I think that I have indicated sufficiently the nature of the safeguards contained in the Bill, which are to some extent responsible for its length and complexity. In sum, I believe that they combine with the powers given under the Bill to strike a balance between trader and consumer, that is necessary in this kind of legislation. This is a useful and a timely measure. It has the full support of the Government and I commend it to your Lordships' House.
§ Lord LYELL
My Lords, before my noble friend Lord Mottistone replies, may I clarify one point? The noble Lord, Lord Wallace, with his specialised knowlegde, was indeed correct. I was referring to something called an ice knife, which is apparently a specially shaped freezer knife 1477 that is designed to cut up frozen food. Doubtless, that will be familiar to the noble Lord, Lord Wallace, although I do not know whether he cuts up frozen food. But I understand that some housewives have been using these knives like a dagger and hacking at the food, as opposed to sawing it. It is apparently this misuse, by hacking instead of sawing, that has given rise to injury. I apologise to the noble Lord and to the House for wrongly framing my reference.
§ 7.45 p.m.
§ Lord MOTTISTONE
My Lords, I should very much like to thank all those noble Lords who have spoken—as the noble Lord, Lord Wallace, has said—from all parts of the House, although I notice that there were no Cross-Benchers. Your Lordships will not expect me to say very much in reply to the points made, but may I say something about what my noble friend Lord Lyell said? The great theme of his speech—and this also applies to the speech of the noble Lord, Lord Airedale —was that reasonableness is vital in relation to this whole Bill, and, as both noble Lords said, reasonableness peers through in places. We have to look more closely to make sure that it is in every place that it should be, and I hope that noble Lords who put those points to us will bring them to the fore by putting down Amendments to cover them.

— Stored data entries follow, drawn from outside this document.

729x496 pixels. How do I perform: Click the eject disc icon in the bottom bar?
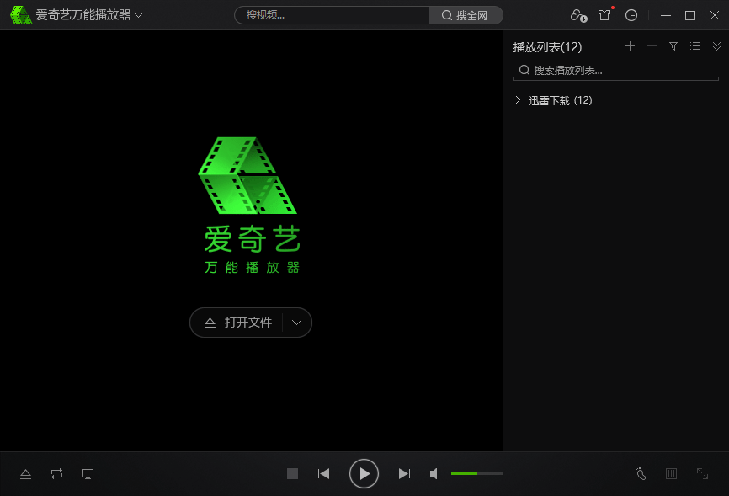point(25,473)
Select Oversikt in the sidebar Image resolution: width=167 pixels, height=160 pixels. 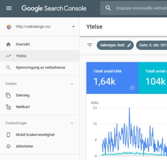(x=40, y=44)
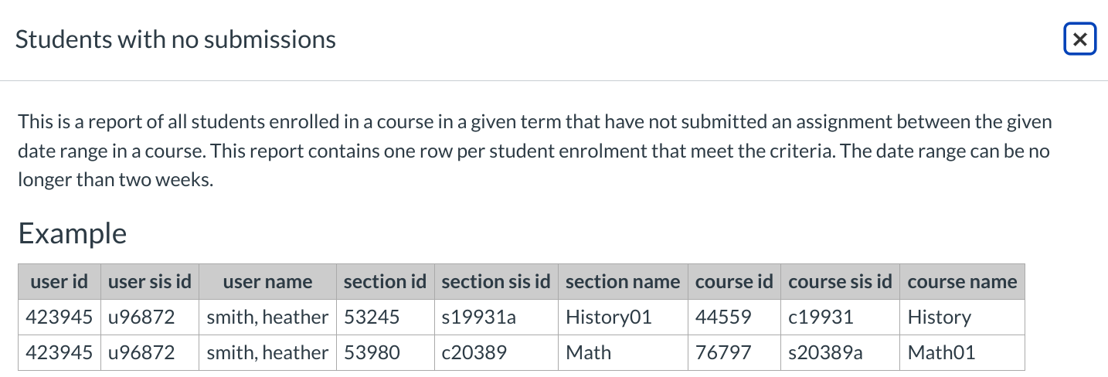Click the "course sis id" column header
The width and height of the screenshot is (1108, 377).
[x=840, y=282]
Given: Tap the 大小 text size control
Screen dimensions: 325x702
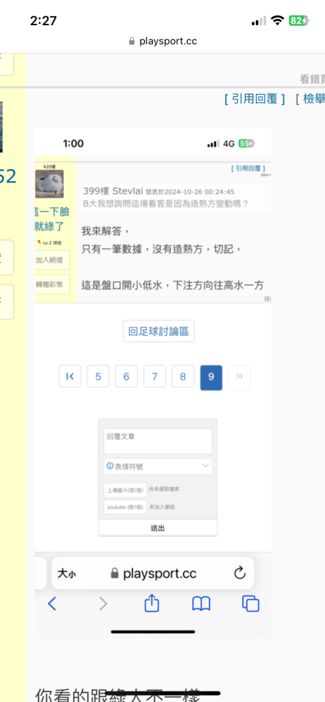Looking at the screenshot, I should pyautogui.click(x=66, y=574).
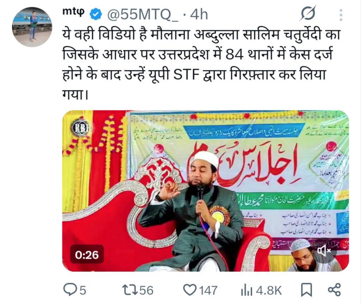Click the 4.8K views count
The image size is (361, 304).
pos(269,290)
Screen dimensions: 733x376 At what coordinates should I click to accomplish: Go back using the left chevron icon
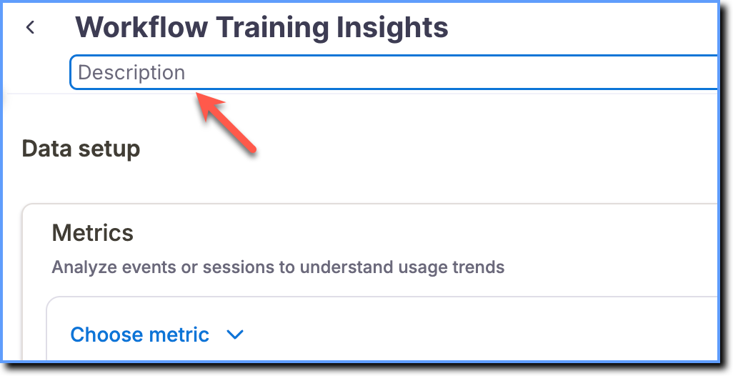tap(31, 28)
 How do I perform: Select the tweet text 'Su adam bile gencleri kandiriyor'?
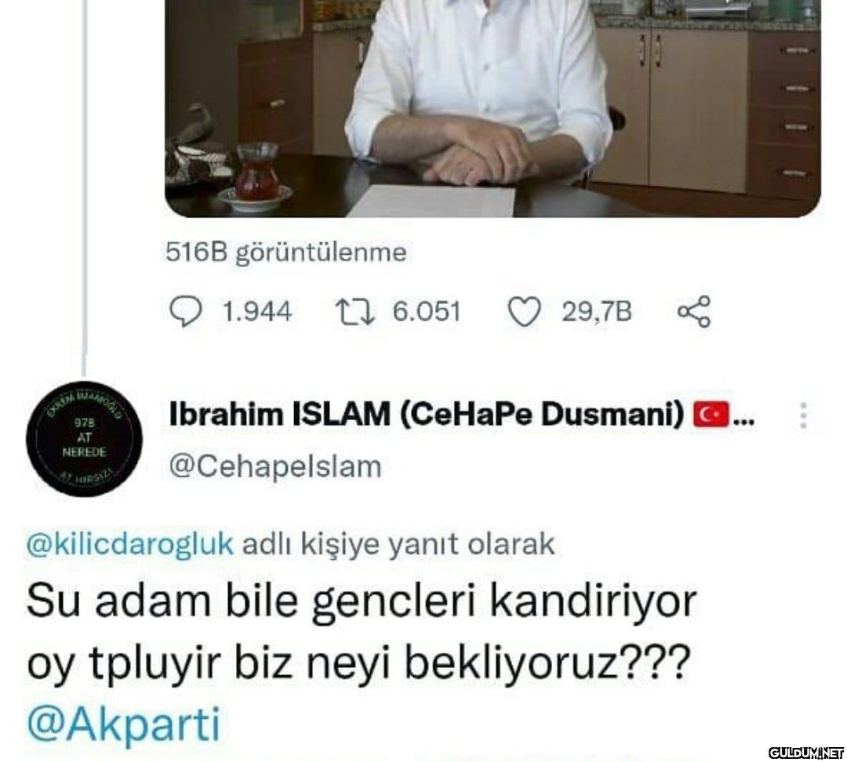point(362,601)
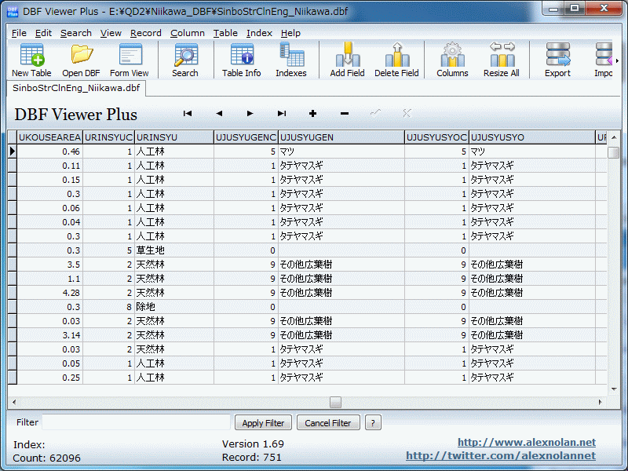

However, having said that, I think your Lordships will appreciate that there are to be a fair number of Amendments as a result of undertakings made in another place, and of what one might call the usual tidying-up of a technical nature. Your Lordships will be aware that a Private Member's Bill does not get such good treatment in another place as it gets here. If we throw it back to our friends—some of them, at least, are our friends—down the Corridor, with a lot of Amendments, it may for some technical reason fail and, as all noble Lords who have spoken have given it support, it is therefore very important that the Amendments should be kept to an absolute minimum. So, having invited noble Lords to put down Amendments, I am really asking them to put down probing Amendments in relation 1478 to the points raised. We might even have one from the noble Lord, Lord Davies of Leek, though I do not think that this Bill is designed to cover his point. I thank your Lordships very much, and let us hope that the Bill gets on its way.
§ On Question, Bill read 2a, and committed to a Committee of the Whole House.